● PROBLEM DESCRIPTION: Switch "magnifier" to "magnifying glass" in the records from the line with "Open the Nike" to the line with "pyautogui.click(x=796, y=40)", and write those lines out again with nothing else changed.

Item-finding records
■ ■ ■ ■ ■

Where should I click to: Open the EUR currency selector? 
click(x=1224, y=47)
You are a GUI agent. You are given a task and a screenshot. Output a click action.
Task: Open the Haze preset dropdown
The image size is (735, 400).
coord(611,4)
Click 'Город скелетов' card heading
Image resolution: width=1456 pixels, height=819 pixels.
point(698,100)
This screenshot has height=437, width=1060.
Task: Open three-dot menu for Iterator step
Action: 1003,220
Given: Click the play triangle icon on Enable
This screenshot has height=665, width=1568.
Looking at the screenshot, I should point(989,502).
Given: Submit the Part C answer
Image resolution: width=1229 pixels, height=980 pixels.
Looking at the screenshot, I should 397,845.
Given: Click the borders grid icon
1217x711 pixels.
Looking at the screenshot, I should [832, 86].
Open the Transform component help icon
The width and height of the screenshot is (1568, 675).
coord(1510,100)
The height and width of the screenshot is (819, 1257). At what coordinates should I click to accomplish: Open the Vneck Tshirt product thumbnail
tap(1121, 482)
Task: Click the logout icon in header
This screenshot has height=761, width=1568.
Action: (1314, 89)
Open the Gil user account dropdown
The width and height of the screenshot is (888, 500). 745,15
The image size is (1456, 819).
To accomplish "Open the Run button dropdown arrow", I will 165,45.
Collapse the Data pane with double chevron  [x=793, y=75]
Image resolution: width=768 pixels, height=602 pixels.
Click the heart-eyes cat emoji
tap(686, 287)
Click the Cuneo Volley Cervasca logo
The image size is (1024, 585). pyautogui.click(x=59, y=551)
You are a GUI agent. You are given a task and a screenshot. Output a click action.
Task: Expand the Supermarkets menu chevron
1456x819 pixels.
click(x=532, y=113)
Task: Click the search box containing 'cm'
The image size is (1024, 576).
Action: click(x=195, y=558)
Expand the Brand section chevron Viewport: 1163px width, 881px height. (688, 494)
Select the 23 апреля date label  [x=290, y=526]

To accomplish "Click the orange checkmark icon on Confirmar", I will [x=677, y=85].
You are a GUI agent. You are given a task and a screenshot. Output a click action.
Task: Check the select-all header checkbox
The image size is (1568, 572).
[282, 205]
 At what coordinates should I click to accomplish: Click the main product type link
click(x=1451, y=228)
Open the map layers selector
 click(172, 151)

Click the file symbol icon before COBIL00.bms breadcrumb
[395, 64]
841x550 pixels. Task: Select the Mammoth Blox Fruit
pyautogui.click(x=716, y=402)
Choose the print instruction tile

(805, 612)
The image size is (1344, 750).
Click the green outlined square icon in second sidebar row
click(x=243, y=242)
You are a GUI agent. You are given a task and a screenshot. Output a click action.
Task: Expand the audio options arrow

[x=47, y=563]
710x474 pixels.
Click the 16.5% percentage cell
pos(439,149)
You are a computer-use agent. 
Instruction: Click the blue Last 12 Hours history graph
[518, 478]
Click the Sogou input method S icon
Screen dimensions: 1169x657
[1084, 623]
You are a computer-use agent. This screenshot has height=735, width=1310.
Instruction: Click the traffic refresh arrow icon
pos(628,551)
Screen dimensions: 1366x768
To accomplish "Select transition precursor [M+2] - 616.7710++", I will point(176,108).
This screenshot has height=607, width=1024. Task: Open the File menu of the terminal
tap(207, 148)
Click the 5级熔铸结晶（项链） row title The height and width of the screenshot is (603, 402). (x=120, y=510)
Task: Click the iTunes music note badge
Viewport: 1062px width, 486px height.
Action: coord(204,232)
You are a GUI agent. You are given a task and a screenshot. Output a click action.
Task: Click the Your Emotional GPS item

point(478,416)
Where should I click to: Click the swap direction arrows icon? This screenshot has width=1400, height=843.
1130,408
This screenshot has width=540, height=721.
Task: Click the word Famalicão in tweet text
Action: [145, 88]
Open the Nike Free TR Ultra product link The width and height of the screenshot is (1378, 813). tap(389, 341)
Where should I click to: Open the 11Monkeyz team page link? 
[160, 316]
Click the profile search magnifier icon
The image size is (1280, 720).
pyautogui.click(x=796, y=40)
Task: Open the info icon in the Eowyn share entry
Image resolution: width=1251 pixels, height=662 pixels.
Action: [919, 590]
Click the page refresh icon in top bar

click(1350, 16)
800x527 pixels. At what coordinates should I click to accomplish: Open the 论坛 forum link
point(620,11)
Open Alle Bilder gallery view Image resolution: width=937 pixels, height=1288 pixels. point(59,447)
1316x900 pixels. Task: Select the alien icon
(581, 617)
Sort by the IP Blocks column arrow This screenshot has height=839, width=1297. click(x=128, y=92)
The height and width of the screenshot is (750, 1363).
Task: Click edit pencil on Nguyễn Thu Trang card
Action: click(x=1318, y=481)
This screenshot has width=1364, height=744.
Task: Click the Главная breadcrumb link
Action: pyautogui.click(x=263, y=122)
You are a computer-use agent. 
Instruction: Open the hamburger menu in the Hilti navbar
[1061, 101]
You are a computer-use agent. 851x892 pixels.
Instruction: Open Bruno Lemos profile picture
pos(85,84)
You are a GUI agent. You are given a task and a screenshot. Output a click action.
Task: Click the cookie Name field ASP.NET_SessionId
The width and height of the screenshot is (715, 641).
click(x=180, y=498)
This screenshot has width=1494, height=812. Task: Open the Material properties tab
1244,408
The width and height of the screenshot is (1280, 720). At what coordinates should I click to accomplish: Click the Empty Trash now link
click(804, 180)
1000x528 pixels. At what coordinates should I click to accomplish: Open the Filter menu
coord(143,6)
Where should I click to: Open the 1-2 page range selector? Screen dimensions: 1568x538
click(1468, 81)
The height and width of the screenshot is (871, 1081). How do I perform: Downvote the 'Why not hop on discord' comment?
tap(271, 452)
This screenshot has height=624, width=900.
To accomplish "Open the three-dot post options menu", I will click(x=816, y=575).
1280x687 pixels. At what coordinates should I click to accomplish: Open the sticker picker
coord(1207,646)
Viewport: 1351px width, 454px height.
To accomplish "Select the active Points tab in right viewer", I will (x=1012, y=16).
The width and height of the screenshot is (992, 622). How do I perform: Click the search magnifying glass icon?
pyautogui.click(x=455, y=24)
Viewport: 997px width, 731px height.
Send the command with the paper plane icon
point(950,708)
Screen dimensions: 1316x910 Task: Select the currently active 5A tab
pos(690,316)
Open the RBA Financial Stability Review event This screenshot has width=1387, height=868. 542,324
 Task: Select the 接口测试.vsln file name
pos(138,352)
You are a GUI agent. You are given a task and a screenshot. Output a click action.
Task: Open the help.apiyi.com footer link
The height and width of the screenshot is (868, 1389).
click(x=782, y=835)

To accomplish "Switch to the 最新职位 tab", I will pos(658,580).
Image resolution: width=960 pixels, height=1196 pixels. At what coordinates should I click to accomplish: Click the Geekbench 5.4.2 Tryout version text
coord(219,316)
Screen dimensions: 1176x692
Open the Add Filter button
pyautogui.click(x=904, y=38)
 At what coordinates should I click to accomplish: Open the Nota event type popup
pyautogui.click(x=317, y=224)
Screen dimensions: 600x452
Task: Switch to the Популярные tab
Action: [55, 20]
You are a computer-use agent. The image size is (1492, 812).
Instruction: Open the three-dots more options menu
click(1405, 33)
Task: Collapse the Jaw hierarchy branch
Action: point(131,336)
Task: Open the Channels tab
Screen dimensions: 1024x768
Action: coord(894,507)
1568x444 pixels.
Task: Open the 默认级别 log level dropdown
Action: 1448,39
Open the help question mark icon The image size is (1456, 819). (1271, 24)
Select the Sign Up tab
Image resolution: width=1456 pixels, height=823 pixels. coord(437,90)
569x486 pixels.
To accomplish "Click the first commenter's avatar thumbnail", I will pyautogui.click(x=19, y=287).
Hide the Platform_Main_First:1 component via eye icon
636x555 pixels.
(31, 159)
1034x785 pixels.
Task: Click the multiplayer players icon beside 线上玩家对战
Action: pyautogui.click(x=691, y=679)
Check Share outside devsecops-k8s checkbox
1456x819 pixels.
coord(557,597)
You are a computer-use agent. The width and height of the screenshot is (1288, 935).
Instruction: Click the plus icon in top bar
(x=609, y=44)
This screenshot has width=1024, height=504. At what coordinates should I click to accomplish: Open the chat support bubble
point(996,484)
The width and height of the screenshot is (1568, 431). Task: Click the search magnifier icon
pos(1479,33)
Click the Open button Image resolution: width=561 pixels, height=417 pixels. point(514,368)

■ ■ ■ ■ ■

● REPLY TO THE TASK:
Open the Nike Free TR Ultra product link The width and height of the screenshot is (1378, 813). tap(389, 341)
Where should I click to: Open the 11Monkeyz team page link? 
[160, 316]
Click the profile search magnifying glass icon
The image size is (1280, 720).
pyautogui.click(x=796, y=40)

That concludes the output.